指示 1
以下の固体電解コンデンサに関する抜粋を、全文そのまま書き写せ。

抜粋
図2】実施形態の固体電解コンデンサに用いられるコンデンサ素子の一例を模式的に示す断面図である。
図3】実施形態の固体電解コンデンサに用いられるコンデンサ素子の他の一例を模式的に示す断面図である。
図4】実施形態の固体電解コンデンサの他の一例を模式的に示す断面図である。
【発明を実施するための形態】
【0009】
以下、本開示の実施形態の例について説明する。なお、以下の説明では、本開示の実施形態について例を挙げて説明するが、本開示は以下で説明する例に限定されない。以下の説明では、具体的な数値や材料を例示する場合があるが、本開示の効果が得られる限り、他の数値や他の材料を適用してもよい。この明細書において、「数値A~数値B」という場合、当該範囲には数値Aおよび数値Bが含まれる。
【0010】
(固体電解コンデンサ)
本実施形態に係る固体電解コンデンサは、複数のコンデンサ素子と、複数のコンデンサ素子に電気的に接続された陽極リード端子および陰極リード端子と、複数のコンデンサ素子を封止する外装体であって外装樹脂を含む外装体と、を含む。陽極リード端子および陰極リード端子はそれぞれ、外装体の下面において露出している陽極端子部および陰極端子部を含む。外装体は、下面とは反対側の上面を有する。以下では、外装体の下面および上面をそれぞれ、「下面(B)」および「上面(T)」と称する場合がある。

入力データ
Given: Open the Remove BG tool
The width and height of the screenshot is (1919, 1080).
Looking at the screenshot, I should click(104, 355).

* * *

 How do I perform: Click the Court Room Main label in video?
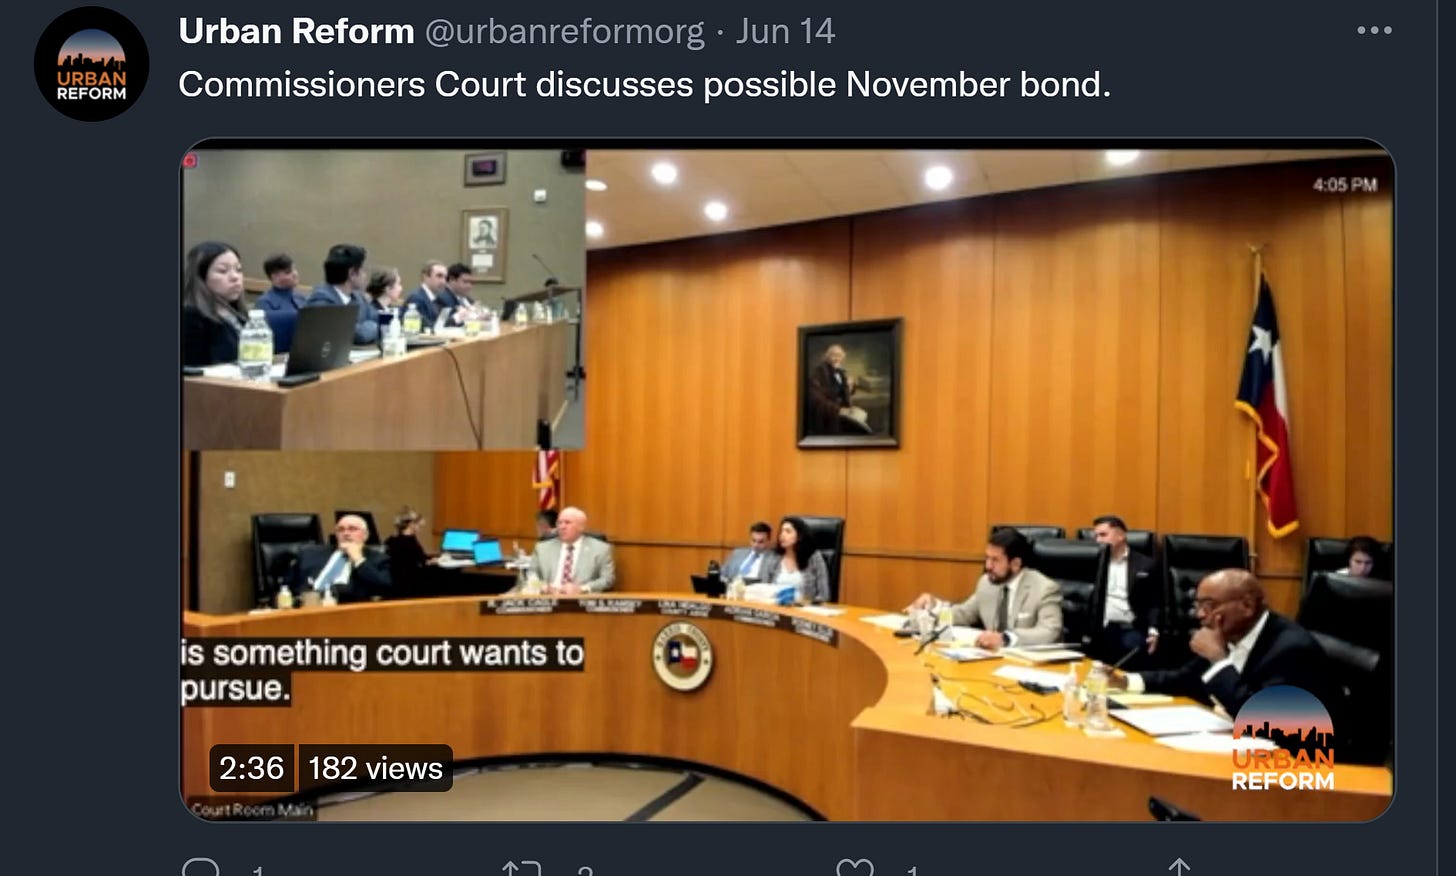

* * *

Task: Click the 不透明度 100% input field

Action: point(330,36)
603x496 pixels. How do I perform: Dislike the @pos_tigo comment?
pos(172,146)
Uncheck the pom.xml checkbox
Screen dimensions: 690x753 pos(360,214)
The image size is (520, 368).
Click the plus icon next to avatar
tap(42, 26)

指示 2
上の入力データの行のうち、「Task: Click the 不透明度 100% input field」を含む行で始まり「tap(42, 26)」を含む行で終わる部分だけを、空行を除いて番号付きリストにしてください。両端の行も含める。

解答 1
図2】実施形態の固体電解コンデンサに用いられるコンデンサ素子の一例を模式的に示す断面図である。
図3】実施形態の固体電解コンデンサに用いられるコンデンサ素子の他の一例を模式的に示す断面図である。
図4】実施形態の固体電解コンデンサの他の一例を模式的に示す断面図である。
【発明を実施するための形態】
【0009】
以下、本開示の実施形態の例について説明する。なお、以下の説明では、本開示の実施形態について例を挙げて説明するが、本開示は以下で説明する例に限定されない。以下の説明では、具体的な数値や材料を例示する場合があるが、本開示の効果が得られる限り、他の数値や他の材料を適用してもよい。この明細書において、「数値A~数値B」という場合、当該範囲には数値Aおよび数値Bが含まれる。
【0010】
(固体電解コンデンサ)
本実施形態に係る固体電解コンデンサは、複数のコンデンサ素子と、複数のコンデンサ素子に電気的に接続された陽極リード端子および陰極リード端子と、複数のコンデンサ素子を封止する外装体であって外装樹脂を含む外装体と、を含む。陽極リード端子および陰極リード端子はそれぞれ、外装体の下面において露出している陽極端子部および陰極端子部を含む。外装体は、下面とは反対側の上面を有する。以下では、外装体の下面および上面をそれぞれ、「下面(B)」および「上面(T)」と称する場合がある。

解答 2
1. Task: Click the 不透明度 100% input field
2. Action: point(330,36)
3. 603x496 pixels. How do I perform: Dislike the @pos_tigo comment?
4. pos(172,146)
5. Uncheck the pom.xml checkbox
6. Screen dimensions: 690x753 pos(360,214)
7. The image size is (520, 368).
8. Click the plus icon next to avatar
9. tap(42, 26)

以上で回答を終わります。